* EXTRAIT DU TEXTE
_ _ _ _ _ _ _

Rassurez-vous, je ne vous prendrai pas la tête. J’ai déjà bien trop à faire avec la mienne et je crains trop de la perdre. C’est difficile à comprendre, car lorsque j’étais petit, et surtout à l’âge de la préadolescence, on me disait parfois et sans doute pour me faire plaisir que j’avais tout d’un coup pris une tête. J’ai bien tenté d’en faire quelques-unes en jouant au football ou d’en piquer d’autres en me jetant à l’eau, bille en tête, parvenant même à la sortir de l’eau ! Difficile de faire la mauvaise tête lorsqu’on vous adresse un compliment qui vous grandit sans pour autant vous donner la grosse tête.

On m’avait voulu indépendant et autonome : je n’en ai fait qu’à ma tête. Non, pas vraiment. J’avais bon caractère également et je ne passais pas pour une vilaine tête ou une tête de lard, genre têtu. Car voyez-vous, ceux qui sont ainsi sont peut-être bien des têtes de cochons.
Parfois un brin provocateur, il m’arrivait de tenir tête et de me voir menacé qu’on me fasse une grosse tête. Garder la tête haute en toutes circonstances et ne pas faire profil bas.

_ _ _ _ _ _ _

* À FAIRE
a) Répondez à ces questions sur le passage sur la tête :
(i) En pratiquant quel sport le narrateur a-t-il tenté de faire des têtes ?
(ii) Quel genre de caractère le narrateur dit-il avoir eu ?
(iii) Que faut-il garder en toutes circonstances ?
b) Recopiez le passage sur la tête en commençant à « On m’avait voulu » et en terminant à « têtes de cochons. ».
c) Prolongez le passage sur la tête à partir de sa dernière phrase.
Les entrées ne sont pas nécessaires ici.

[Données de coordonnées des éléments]
_ _ _ _ _ _ _

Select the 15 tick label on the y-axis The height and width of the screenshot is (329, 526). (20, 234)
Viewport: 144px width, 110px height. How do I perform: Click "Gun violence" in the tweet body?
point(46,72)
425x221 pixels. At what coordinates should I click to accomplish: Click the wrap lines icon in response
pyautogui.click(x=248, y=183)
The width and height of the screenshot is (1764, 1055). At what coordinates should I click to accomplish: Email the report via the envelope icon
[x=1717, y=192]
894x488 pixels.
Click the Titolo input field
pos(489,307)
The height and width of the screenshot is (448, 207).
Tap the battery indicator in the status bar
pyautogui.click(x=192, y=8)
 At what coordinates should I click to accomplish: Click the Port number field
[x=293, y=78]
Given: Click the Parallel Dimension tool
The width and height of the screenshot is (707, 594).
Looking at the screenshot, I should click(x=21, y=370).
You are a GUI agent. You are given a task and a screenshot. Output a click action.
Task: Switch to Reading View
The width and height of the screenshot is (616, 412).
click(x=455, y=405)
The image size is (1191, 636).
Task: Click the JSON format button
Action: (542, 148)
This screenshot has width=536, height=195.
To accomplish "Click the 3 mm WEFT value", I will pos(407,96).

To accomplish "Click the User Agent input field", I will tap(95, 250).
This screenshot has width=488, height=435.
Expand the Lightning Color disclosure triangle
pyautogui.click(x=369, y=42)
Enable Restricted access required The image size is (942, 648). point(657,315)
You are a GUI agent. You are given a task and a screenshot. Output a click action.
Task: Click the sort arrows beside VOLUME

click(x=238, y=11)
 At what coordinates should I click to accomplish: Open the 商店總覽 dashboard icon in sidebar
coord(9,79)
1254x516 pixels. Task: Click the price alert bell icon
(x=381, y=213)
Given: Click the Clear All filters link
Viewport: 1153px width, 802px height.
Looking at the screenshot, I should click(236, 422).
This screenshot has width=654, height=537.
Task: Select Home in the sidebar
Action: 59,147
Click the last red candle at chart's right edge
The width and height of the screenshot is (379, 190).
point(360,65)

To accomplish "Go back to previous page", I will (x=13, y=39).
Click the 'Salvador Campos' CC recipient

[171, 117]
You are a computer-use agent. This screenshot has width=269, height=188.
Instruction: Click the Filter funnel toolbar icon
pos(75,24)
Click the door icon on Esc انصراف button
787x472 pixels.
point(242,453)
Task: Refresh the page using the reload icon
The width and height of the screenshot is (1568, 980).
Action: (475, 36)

_ _ _ _ _ _ _

* RÉPONSES PAR TÂCHE
a)
(i) Le football.
(ii) Un bon caractère.
(iii) La tête haute.

b)
On m’avait voulu indépendant et autonome : je n’en ai fait qu’à ma tête. Non, pas vraiment. J’avais bon caractère également et je ne passais pas pour une vilaine tête ou une tête de lard, genre têtu. Car voyez-vous, ceux qui sont ainsi sont peut-être bien des têtes de cochons.

c)
Je pensais tout simplement être assez équilibré. Pas trop bilieux, ni trop influençable, je ne me jetais dans aucune aventure, tête la première ou tête baissée : car savez-vous, une tête brûlée passe souvent pour un écervelé. Je vous laisse le soin de comparer ces images et de juger de leur signification. Il m’arrivait pourtant de tenir tête quand j’avais une idée derrière celle-ci.
Bon garçon, jamais je n’ai été traité de tête à claques.

Je ne prétends pas que ces quelques lignes soient du souvenir d’un homme de tête. Pour cela, il faut marcher en tête et savoir parfois prendre les devants tout en préservant ses arrières.
Michel de Montaigne disait qu’il vaut mieux avoir une tête bien faite qu’une tête bien pleine. Difficile à définir d’abord et ensuite à apprécier. Pour avoir une tête bien faite, il faut savoir faire la tête.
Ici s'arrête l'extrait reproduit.